Using serialization for replication

prez＠neuromancy.net

31 Mar 2006 31 Mar '06

9:59 p.m.

Hey, I want to use serialization for some kind of active replication, however the biggest barrier to this is the fact that serialization does not allow me to put the same object into the stream twice. To be more precise, I want to be able to serialize both to a network and to disk, and I very much like the elegance of the serialization approach (plus the fact it can re-create pointer references, arrays, and such). So my questions are: a) How difficult would it be to be able to allow an object to be serialized twice, where the second copy would more or less do an operator= (instead of creating a new object) on the first copy on deserialization. b) How difficult would it be to have more or less an 'appending' serialization stream - ie. I deserialize what I have previously stored on disk, and then continue to append to the serialization stream (which appends to the file from then on), making my serialization more or less unbounded. c) Is there currently an unbounded serialization stream? I mean, obviously the XML stream will not be 'complete' until you close the serialization stream and it can append any close tags it needs to, however if I wanted to continually write to a stream throughout the time my program is running, and if it crashes, be able to use that to get back to the state I was in, is it possible? I realize that in some respects this is kind of hammering a square peg into a round hole, since serialization seems to have been designed for 'one-short rights', but serialization and replication type functionality is very similar in nature. -- PreZ :) Death is life's way of telling you you've been fired. -- R. Geis

Show replies by date

Robert Ramey

1 Apr 1 Apr

4:10 a.m.

I'm not really sure what you want to do but I'll attempt to answer anyhow. prez@neuromancy.net wrote:

...

Hey,

I want to use serialization for some kind of active replication,

It would seem to me that the easiest way to do this would be to make a TEE type streambuf using the stream buffer library. This would duplicate each write to an additional stream.

...

however the biggest barrier to this is the fact that serialization does not allow me to put the same object into the stream twice. To be more precise, I want to be able to serialize both to a network and to disk, and I very much like the elegance of the serialization approach (plus the fact it can re-create pointer references, arrays, and such).

I believe the above would cover this.

...

b) How difficult would it be to have more or less an 'appending' serialization stream - ie. I deserialize what I have previously stored on disk, and then continue to append to the serialization stream (which appends to the file from then on), making my serialization more or less unbounded.

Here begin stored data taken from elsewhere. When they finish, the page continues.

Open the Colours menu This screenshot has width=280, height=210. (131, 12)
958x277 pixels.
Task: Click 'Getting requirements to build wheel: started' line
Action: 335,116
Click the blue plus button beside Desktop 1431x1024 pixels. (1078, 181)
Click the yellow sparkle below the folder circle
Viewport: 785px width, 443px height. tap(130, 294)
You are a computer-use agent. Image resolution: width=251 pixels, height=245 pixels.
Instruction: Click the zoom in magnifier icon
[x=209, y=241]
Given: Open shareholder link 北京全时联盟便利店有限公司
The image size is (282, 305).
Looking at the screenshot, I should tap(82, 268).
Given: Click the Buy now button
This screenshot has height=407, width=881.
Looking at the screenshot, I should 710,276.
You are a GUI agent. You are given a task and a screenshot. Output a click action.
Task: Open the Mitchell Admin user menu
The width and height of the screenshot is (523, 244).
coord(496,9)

I think something like that can be done now and is in fact already being done. I know the somepeople are "embedding" serialization data inside of other data by just passing the streambuffer around without closing it.

...

c) Is there currently an unbounded serialization stream? I mean, obviously the XML stream will not be 'complete' until you close the serialization stream and it can append any close tags it needs to, however if I wanted to continually write to a stream throughout the time my program is running, and if it crashes, be able to use that to get back to the state I was in, is it possible?

I believe that using "no_header" on opening might get you what you want. Robert Ramey

Preston A. Elder

3 Apr 3 Apr

4:03 p.m.

Robert Ramey <ramey@rrsd.com> wrote:

...

I'm not really sure what you want to do but I'll attempt to answer anyhow.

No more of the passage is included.